But soft, what light through yonder window breaks? It is the east, and Juliet is... a pensioner. It's all right, though, because in this version of Romeo and Juliet, which begins at Britain's oldest theatre this week, the star-cross'd lovers are both in their eighties and living in a care home.

The Bristol Old Vic, in its first show after closing in 2007 amid financial crisis, is producing one of Shakespeare's best-known plays – but one in which the parents and children are transposed.

Rather than the long family rivalry of Montague and Capulet, it is their children who block their marriage on social grounds: Juliet is a private patient while Romeo is in the home courtesy of the NHS.

In the original tragedy, Juliet's plan to fake her own death to avoid marrying Paris, her parents' choice, goes wrong when a banished Romeo returns and, thinking her dead, kills himself. Juliet wakes up, sees Romeo dead, and stabs herself in the heart.

The veteran actors taking the leads in Juliet and Her Romeo say the age switch makes the play more poignant. It is also more relevant to our times – with a burgeoning elderly population and well-meaning children who have to care for them, but fail to recognise they still have their own lives to lead.

Siâ*Phillips, 76, is playing Juliet for the first time in her long career. "I was dumbstruck when I was offered the role," she said last night. "But the love story really does work. The children try to organise her life, and she doesn't fall into it.

"We are all very concerned about care homes, what happens to the people in them, and how we look after older people. And since I started doing this, a lot of people have told me stories of elderly people who have found love for the first time."

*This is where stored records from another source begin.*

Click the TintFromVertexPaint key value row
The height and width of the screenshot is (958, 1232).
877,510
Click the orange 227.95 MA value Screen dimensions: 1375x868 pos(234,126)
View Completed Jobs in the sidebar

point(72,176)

Michael Byrne, 66, most recently seen as Gail Platt's father in Coronation Street, is Romeo. "It brings new things out in the text," he said. "When Romeo says he 'never saw true beauty until this night', it adds a new depth to the play and is extraordinarily moving. Romeo is on the NHS, and her family would much prefer Juliet married Paris, who has a suite in the care home. But it's also about how we are going to support care today."

The age switch was the brainwave of the theatre's new artistic director Tom Morris, an associate director of the National Theatre.

Abigail Thaw, 41, who plays Ms Capulet, Juliet's daughter, said that she also found the play much more moving this way round. "It works very well," she said. "You are seeing people fall in love at an old age, at the end of their lives, and you know it's their last chance for happiness."